Trojanische Rückepferde

Trojanische Rückepferde

In Zeiten der Klima-Diskussion tut die Forstwirtschaft gut daran, aus Öko-Träumen aufzuwachen. Sonst wird sie zum nächsten Opfer der Vulgär-Umweltschützer, die jedwede Art menschlicher Naturnutzung bekämpfen.

Zwei Rückepferde bei der Arbeit
Zwei Rückepferde bei der Arbeit

Logisch, wir alle träumen von einer heilen Welt. Mit glücklichen Tieren, naturbelassenen Wäldern und ganz ohne Agrarchemie. Aber in Wahrheit sind solche Träume Illusion. In der Tat gehört der Mensch zu den Hauptursachen der gern beklagten Veränderung. Aber die Aufgabe, gut acht Milliarden Artgenossen zu ernähren, verlangt Kompromisse. 

Das gilt auch für den Forst, der sich akut die Frage gefallen lassen muss, ob gestern noch gültige Rezepte genügen, wenn in Wahrheit längst die Hütte brennt? Wenn die verbleibende Zeit nicht ausreicht für den Waldumbau, der Generationen bräuchte. Fürs Klima sind Fichten jedenfalls wichtiger als gar keine Bäume. Und, nebenbei bemerkt, ein Produkt der Forstwissenschaft vergangener Generationen. 

Im Extrem zeigen die meisten deutschen Nationalpark-Wälder, wo die Reise ohne überfällige Korrekturen hingeht: Riesige Kahlflächen statt Urwald.

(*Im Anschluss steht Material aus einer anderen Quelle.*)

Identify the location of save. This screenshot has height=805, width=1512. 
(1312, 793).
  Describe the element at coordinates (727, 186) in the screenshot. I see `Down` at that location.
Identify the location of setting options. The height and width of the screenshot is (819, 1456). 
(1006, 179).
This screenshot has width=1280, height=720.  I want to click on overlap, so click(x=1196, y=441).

Millionen Euro Steuergelder in den Sand gesetzt mit Buchenpflanzen, die nicht hochkommen und so für das Klima eine teure Nullnummer bleiben. Ausgeträumt sogar die schönen Bilder von Rückepferden und Plenter-Wirtschaft. 

Ohne „Vollernter“ wird es nicht gelingen, die massenhaft absterbenden Käferbäume aus dem Wald zu schaffen – um so wenigstens das Schlimmste zu verhindern. Als willkommener Helfer der Öko-Forstwirtschaft haben Buchdrucker & Co. erst mal Pause. Wie so manche Experimente, die den Hitze-Test der letzten Sommermonate nicht bestanden haben, da nun auch alte Buchen und Eichen sterben und früher kaum beachtete Laubbaum-Schadinsekten in Massen schwärmen. 

Die Verfechter der kompromisslosen Naturlehre flüchten sich in Experimente mit exotischem Gehölz. Und in Kampfansagen gegen Reh und Hirsch. Als wäre es nicht weit wichtiger, auf Käfer-Jagd zu gehen. Um zu retten, was womöglich noch zu retten ist. Und zur Abwechslung auch, um wieder ein wenig Geld zu verdienen mit dem Wald, von dem einst ganze Landstriche lebten. 

Wenn die Politik nun aus Angst vor Wahlniederlagen Milliarden für den Forst verspricht, ist sie gut beraten, darauf zu achten, dass das Geld wirksam eingesetzt wird: Nicht zur Fortsetzung von Experimenten, sondern mit dem Ziel, Bäume zu retten und mit bewährten Methoden für Nachwuchs zu sorgen. Es ist nicht die Zeit für Förster, die mit Bäumen sprechen. Sondern für solche, die anpacken. 

Am Rande: Wälder, die sich (nicht nur fürs Klima!) rechnen, sind den allermeisten Wahlberechtigten auch als Erholungsraum gut genug. Normalverbrauchern macht Öko-Urwald eher Angst. So wie sie gern mal ein Reh bestaunen und die Wölfe mögen – so lange diese nicht im eigenen Vorgarten nach Beute suchen. 

Der Versuch, im Wald die Uhr zurückzudrehen, bleibt Illusion, wenn sich der Rest der Welt immer schneller von der Natur entfernt. Und kaum jemand die Frage wagt, ob es möglich ist, die Wachträume von der Bilderbuch-Natur zu retten und zugleich um jedes Menschenleben auf dem übervölkerten Planeten zu kämpfen.